A 3‐YEAR‐ OLD GIRL WITH ALTERED MENTAL STATUS, GAIT DIFFICULTY, AND VOMITING

Ilya Lim 1, Irina Mikolaenko 2,, Mark Cohen 3
PMCID: PMC8094308  PMID: 21129064

CLINICAL HISTORY AND IMAGING STUDIES

A 3‐year‐old girl with a history of mild motor delay, presented with a change in mental status, gait difficulty, nausea and vomiting. The patient was in her usual state of health until 9 months prior to presentation, when she was found to have abnormal adduction of the left eye. Over the next several months, she developed gait difficulties and behavioral changes. On the day of admission, she developed confusion, severe gait difficulties, nausea and vomiting. On physical examination, she had right homonymous hemianopsia, right hemiparesis, and increased deep tendon reflexes of her right Achilles tendon. She subsequently became unresponsive. She was intubated and given mannitol and steroids. An external ventricular drain was placed. Neuroimaging showed a minimally heterogeneous enhancing tumor measuring 8 × 8 × 9 cm involving the left parietal region and, partly filling the left lateral ventricle, with accompanying hydrocephalus, midline shift and uncal herniation (Figures 1a, 1b, 1c). Gross total resection of the tumor was confirmed by post‐operative imaging. Staging evaluation revealed no metastasis. The patient was discharged one week later.

Figure 1.

Figure 1

NEUROPATHOLOGIC FINDINGS

Grossly, tumor submitted for neuropathological evaluation consisted of multiple pieces of soft, tan and red tissue altogether measuring 2 × 2 × 2 cm in aggregate.

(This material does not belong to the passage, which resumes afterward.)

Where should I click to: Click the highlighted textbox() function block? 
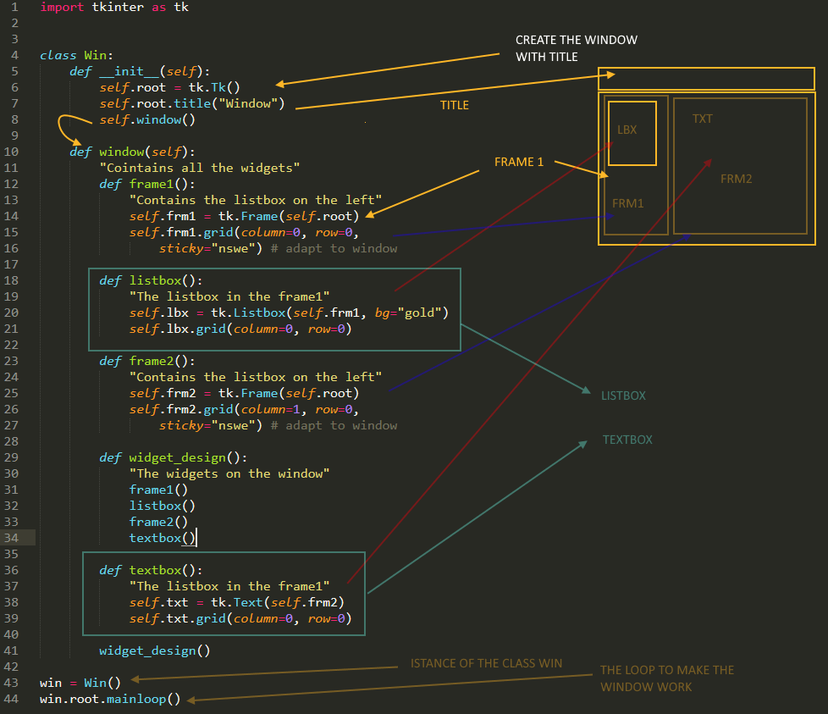[x=224, y=593]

Microscopically (4, 5, 6, 7, 8), the tumor was comprised of clusters and cords of small to medium sized hyperchromatic cells with round to oval nuclei and indistinct cell borders set in a neuropil‐like matrix (figure 2). Rosettes with well‐formed central lumina, some with central granular material were seen (Figure 3). Densely cellular regions with extensive apoptosis were also present. MIB‐1 proliferation index was high, focally approaching 70%. The neuropil‐like areas were labeled with synaptophysin antibodies (figure 3). True rosettes were highlighted by vimentin immunostaining (figure 4), but were negative for GFAP and neurofilament protein immunostains.

Figure 4.

Figure 4

Figure 5.

Figure 5

Figure 2.

Figure 2

Figure 3.

Figure 3

DIAGNOSIS

Embryonal tumor with abundant neuropil and true rosettes (ETANTR).

DISCUSSION

The embryonal tumor with abundant neuropil and true rosettes (ETANTR), first described by Eberhart et al in 2000, combines features of both cerebral neuroblastoma and ependymoblastoma (1). A Pubmed literature search revealed a total of 35 cases; occurring in both infants and young children with a mean age of 26 months 2, 3. A more detailed discussion of this case along with additional references can be found at http://path.upmc.edu/divisions/neuropath/bpath/cases/case210.html.

In contrast to meduloblastoma, ETANTR predominantly occurs in females, with a female : male ratio of 2:1. It preferentially affects the supratentorial region, most commonly occurring in the frontal and parietal lobes, in isolation or with extension into the thalamus. Patients usually present with nausea, vomiting, visual and movement disturbance. The prognosis is extremely poor with the majority of children dying 1 to 30 months after presentation.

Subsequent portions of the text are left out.